*** Extracted entries Section Begins ***

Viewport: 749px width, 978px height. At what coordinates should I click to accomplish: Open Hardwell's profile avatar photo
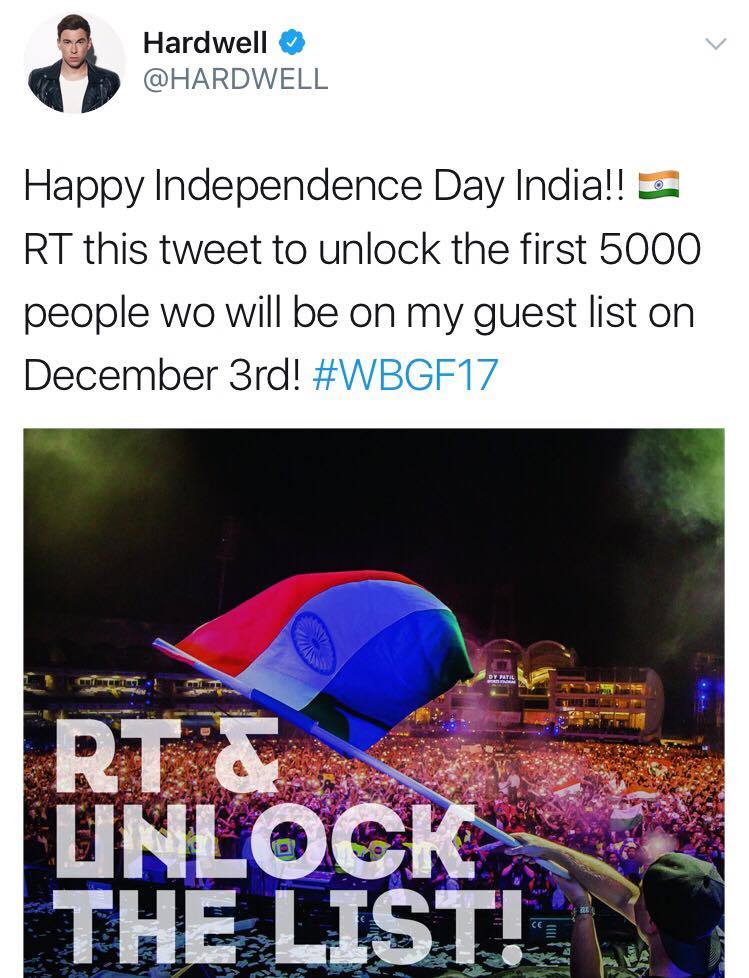74,64
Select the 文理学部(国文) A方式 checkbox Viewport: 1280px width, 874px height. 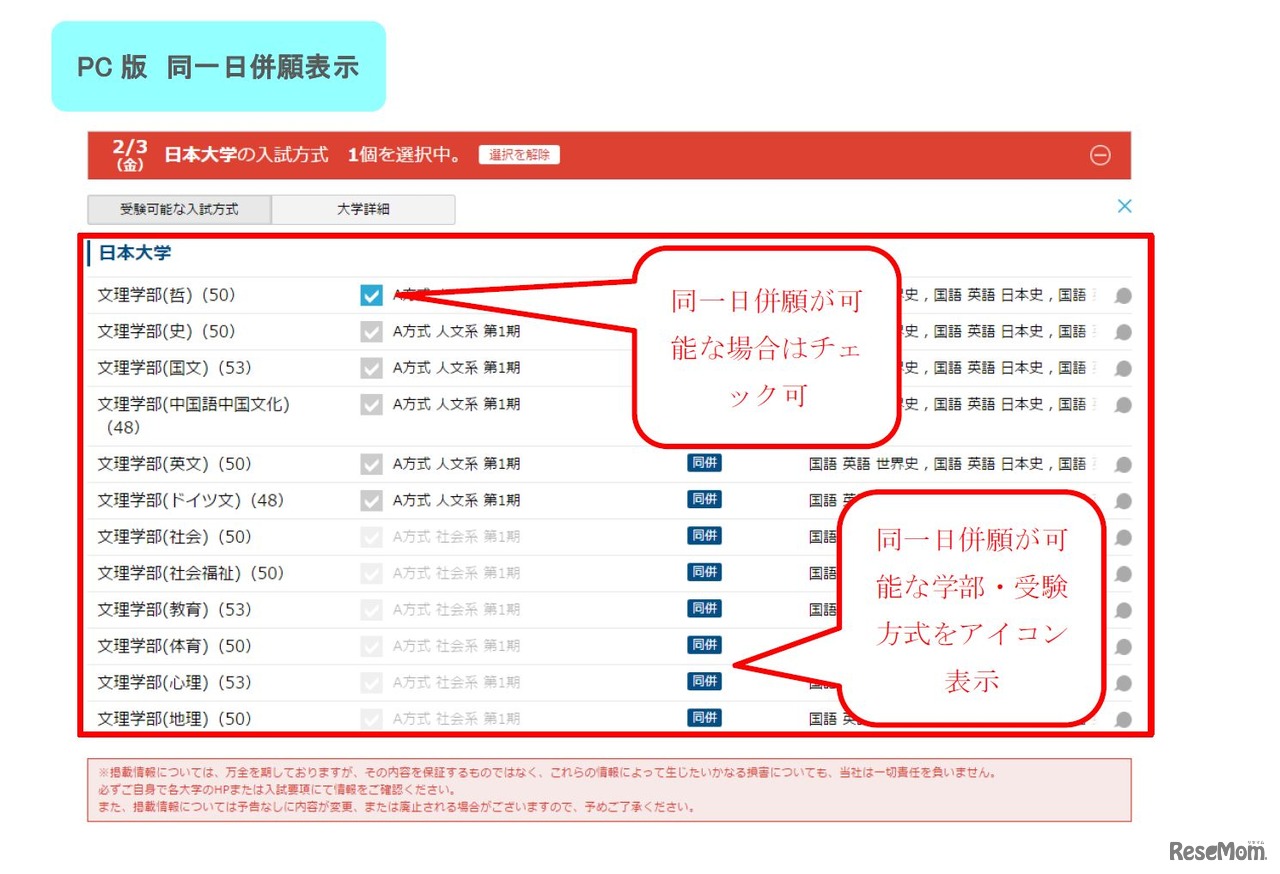point(371,367)
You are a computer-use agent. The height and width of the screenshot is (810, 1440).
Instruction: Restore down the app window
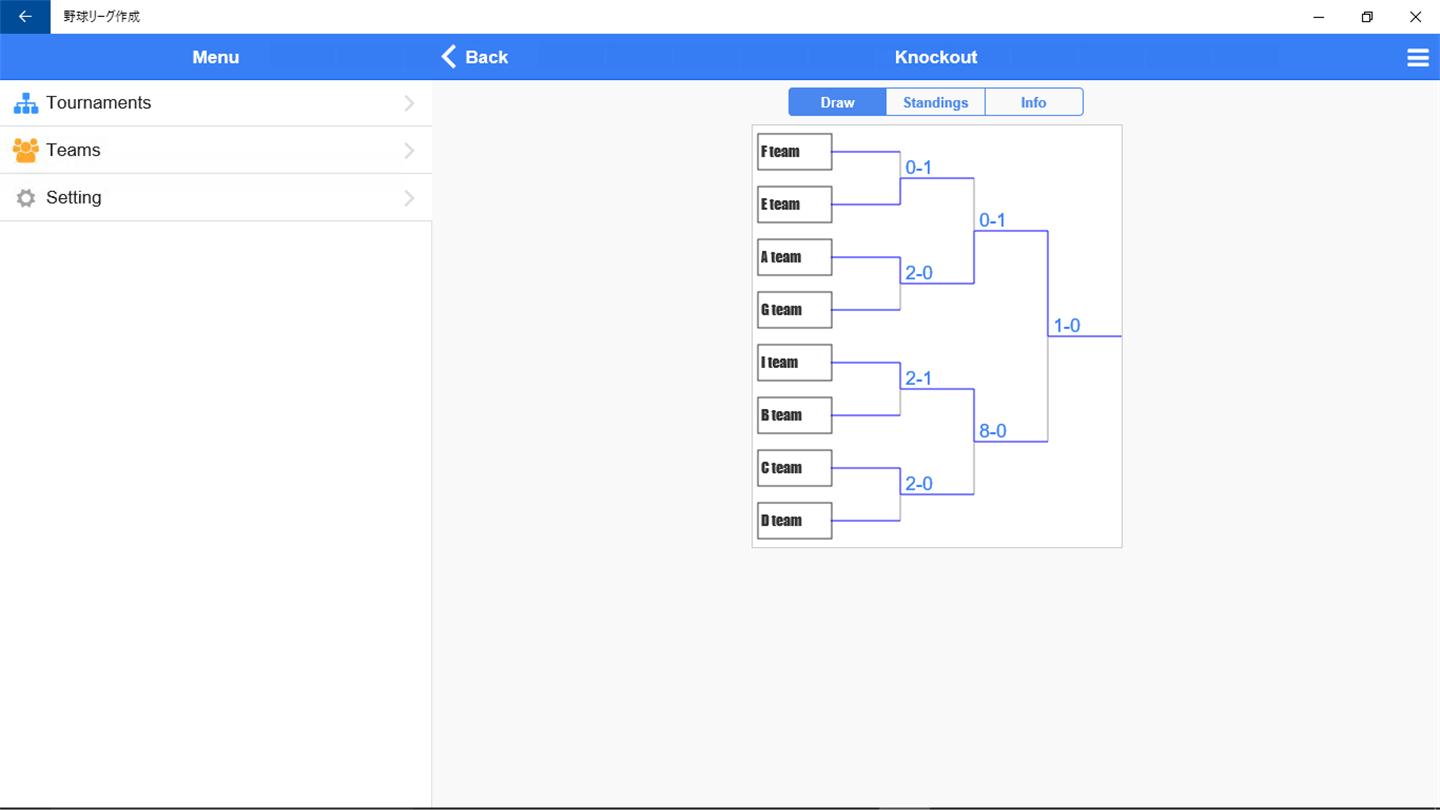pos(1367,17)
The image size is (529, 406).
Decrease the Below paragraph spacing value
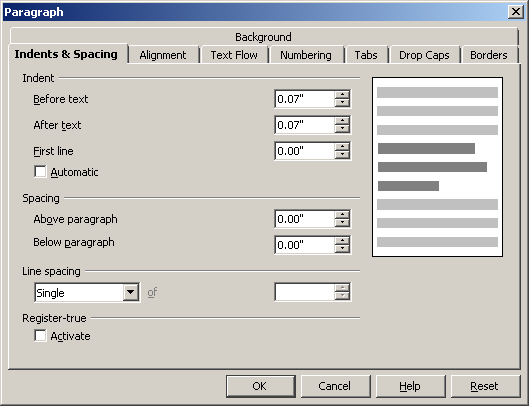coord(342,249)
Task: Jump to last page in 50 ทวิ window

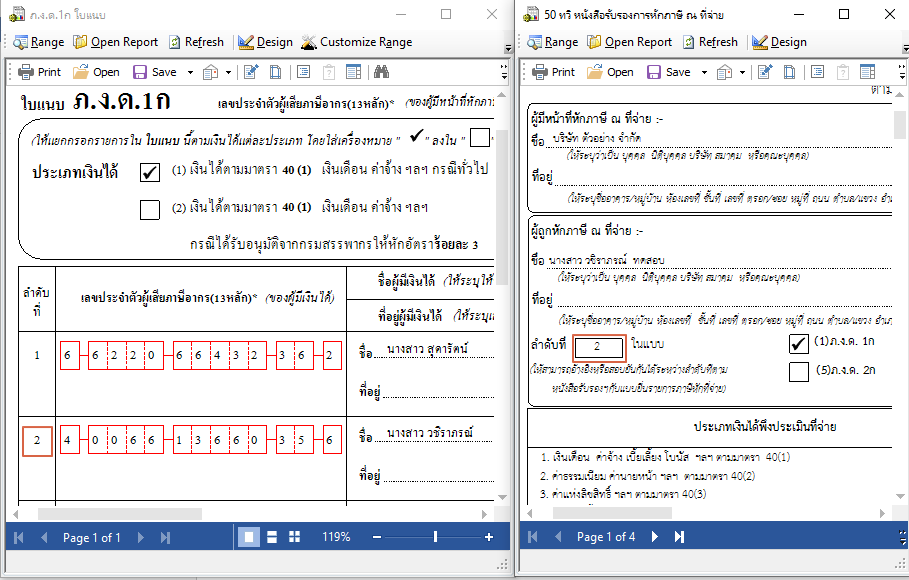Action: point(679,537)

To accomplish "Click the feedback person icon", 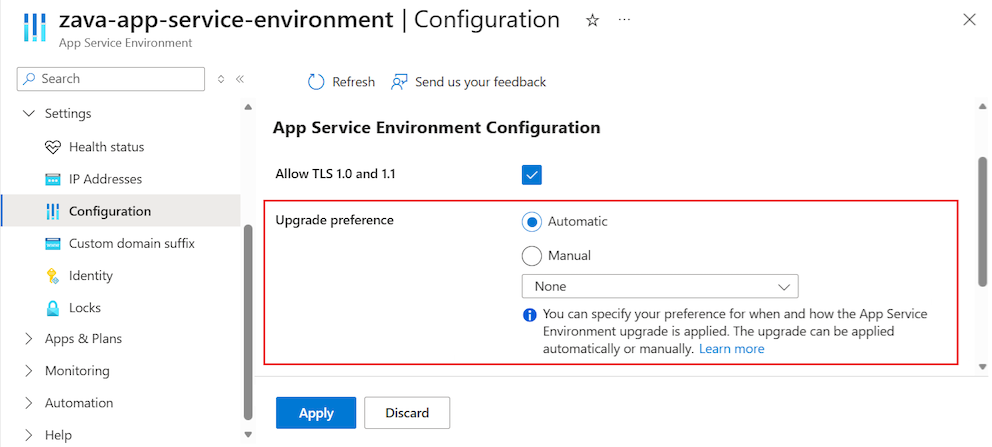I will [400, 82].
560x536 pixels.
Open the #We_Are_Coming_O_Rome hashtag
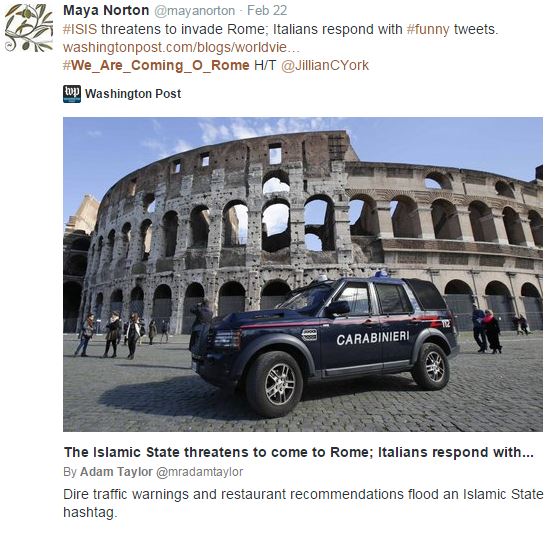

*** Extracted entries Section Ends ***

■ Your task:
An acceptable answer consists of the lines above from the one holding "560x536 pixels." to the end of the data, repeated exactly and containing no pictures.

■ Expected answer:
560x536 pixels.
Open the #We_Are_Coming_O_Rome hashtag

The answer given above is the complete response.